All this might help us understand why this film is beautiful. But the final word must be on the reason we might find the “unattractive” beautiful. God entered the world, the philosophers tell us, sub specie contraria (in contrary appearance), in weakness and death, thereby elevating these negatives to the Positive, redeeming what was formerly worthless. Today, then, we can see beauty in all things, even the apparently “ugly”. This is why the Christian can see the face of Christ in the broken and disfigured, and why the cross is held up as perennially exquisite.
If art, as Bernard Lonergan holds, is always “relevant to concrete living” and is “a fundamental element in the freedom of consciousness itself” (because we need perspective to understand our own lives), then Of Gods and Men impels us by its intrinsic beauty to ask how I might change or live my life according to Christian love. And it invites us to follow the Suffering One on his journey up a lonely hill.
Meditation Points
Begin all meditations with the prayer recommended by St. Ignatius. Ask God our Lord for the grace “that all my intentions, actions, and operations may be ordered purely to his service and praise.”
1. Pray on the Last Supper (John 13-17). This is the “farewell discourse” of Jesus. Read the entire discourse, and note any three points or teachings that strike you. When you are finished reading, return to those three points and pray with each of them.
2. Pray on the Garden of Gethsemane (Matt 26: 36-56).
3. Pray on the Way of the Cross and Calvary (Matt 27: 24-54).
Close each meditation with an “Our Father”.

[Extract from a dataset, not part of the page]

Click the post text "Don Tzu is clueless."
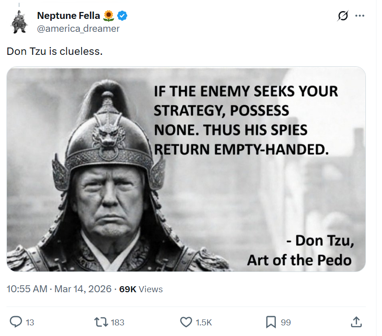The width and height of the screenshot is (382, 336). pyautogui.click(x=54, y=51)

The text of Fr. Christian's letter:
Should it ever befall me, and it could happen today, to be a victim of the terrorism swallowing up all foreigners here, I would like my community, my church, my family, to remember that my life was given to God and to this country. That the Unique Master of all life was no stranger to this brutal departure. And that my death is the same as so many other violent ones, consigned to the apathy of oblivion. I’ve lived enough to know, I am complicit in the evil that, alas, prevails over the world and the evil that will smite me blindly.

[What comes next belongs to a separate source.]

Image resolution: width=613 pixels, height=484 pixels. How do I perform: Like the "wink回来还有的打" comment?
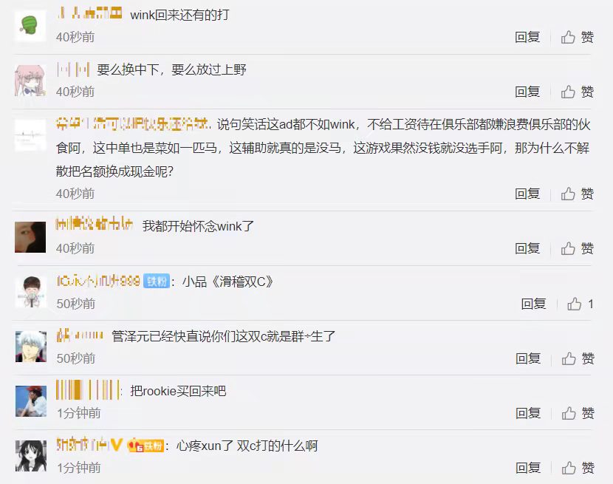click(x=577, y=37)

I could never desire such a death. I could never feel gladdened that these people I love be accused randomly of my murder. I know the contempt felt for the people here, indiscriminately. And I know how Islam is distorted by a certain Islamism.

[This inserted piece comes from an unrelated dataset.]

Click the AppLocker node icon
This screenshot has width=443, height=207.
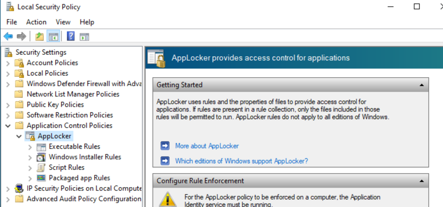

This country, and Islam, for me are something different. They’re a body and a soul.
My death, of course, will quickly vindicate those who call me naïve or idealistic, but they must know that I will be freed of a burning curiosity and, God willing, will immerse my gaze in the Father’s and contemplate with him his children of Islam as he sees them. This thank you which encompasses my entire life includes you, of course, friends of yesterday and today, and you too, friend of last minute, who knew not what you were doing. Yes, to you as well I address this thank you and this farewell which you envisaged. May we meet again, happy thieves in Paradise, if it pleases God the Father of us both. Amen. Insha’Allah.